I bought a jar of basil eo from a different supplier recently and was surprised (not pleasantly I might add) at how different it smelled from what I usually get.  Almost as if it had a trace of tea tree or something else in it.  

Have you noticed a signficant difference in the way the same eo smells from different suppliers?


----------



## PrairieCraft (Aug 5, 2010)

Yes.  Even from the same supplier EOs can vary from one growing season or even one batch to the next.  Rainfall, temperature, soil conditions etc. all affect the way the plant turns out and then you will have differences from the extraction process.   If it smells really off and you purchased from a supplier who cares they might replace it.


----------



## ilovedoxies (Aug 5, 2010)

I sent them a email today.  I'll let you know what they say.


----------



## ilovedoxies (Aug 5, 2010)

They said they also had a shipment of tea tree go out that day so possibly it's a labeling error.  

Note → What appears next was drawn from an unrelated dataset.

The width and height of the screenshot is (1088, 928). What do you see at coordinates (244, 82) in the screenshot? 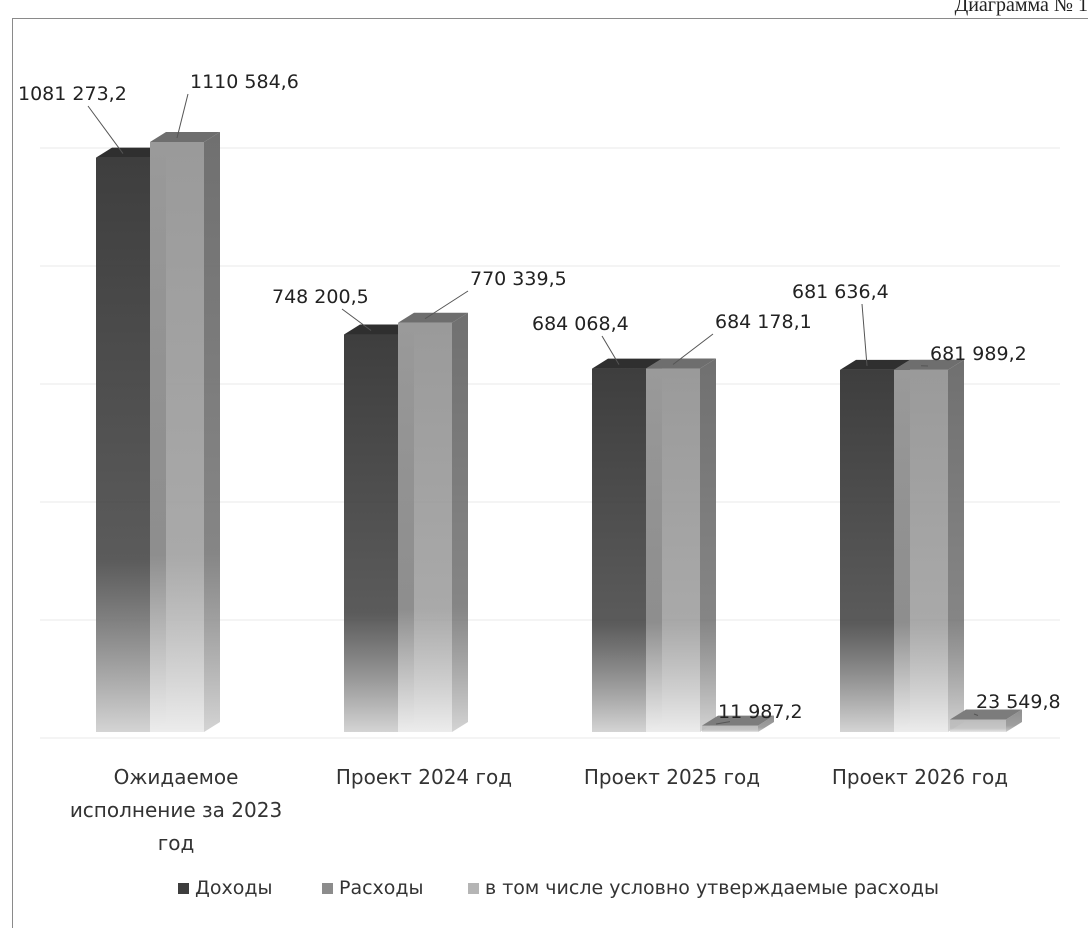
I see `data-label: 1110 584,6` at bounding box center [244, 82].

Quite allright, since I use tea trea oil anyway.


----------



## PrairieCraft (Aug 8, 2010)

It would be crazy to expect basil and get tea tree.  Have you ever taken a drink from your glass expecting tea and but it was pop (or anything other than what you expected) and it tastes so disgusting even though you like the pop.  I imagine that is what it would be like.  

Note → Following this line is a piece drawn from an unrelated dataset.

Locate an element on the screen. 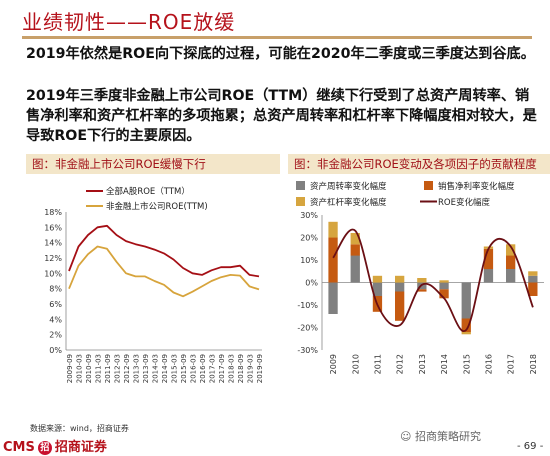  right-bar-2-2013 is located at coordinates (422, 280).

I have had a supplier replace peppermint and lavender at different times because they just didn't smell exactly right.  And sometimes the peppermint is way sweeter smelling than it usually is, which I like.

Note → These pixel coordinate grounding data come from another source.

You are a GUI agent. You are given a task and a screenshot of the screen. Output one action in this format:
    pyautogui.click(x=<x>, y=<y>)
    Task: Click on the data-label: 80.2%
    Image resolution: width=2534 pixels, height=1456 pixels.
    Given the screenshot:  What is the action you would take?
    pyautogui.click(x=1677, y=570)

Glad that it was something as easy as a mis-labeling so there is no hassle about it.  Are they sending you out a basil and letting you keep the tea tree?  If so that is a good deal, worth the hassle I would say.    Bonus!


----------



## ilovedoxies (Aug 9, 2010)

They are sending me a basil and letting me keep the tea tree.  I can't complain at all about their customer service!


----------



## ilovedoxies (Aug 12, 2010)

Got the replacement yesterday and although I can't complain one tiny bit about their customer service I find the basil a little ...meh, well make that a lot meh.     

It still smells drastically different from basil eo I got from a different supplier.


----------



## carebear (Aug 12, 2010)

to me, basil EO is not very pleasant. i've gotten it from a few suppliers and it smells... dusty.  with a hint of anise, but mostly... dusty.


----------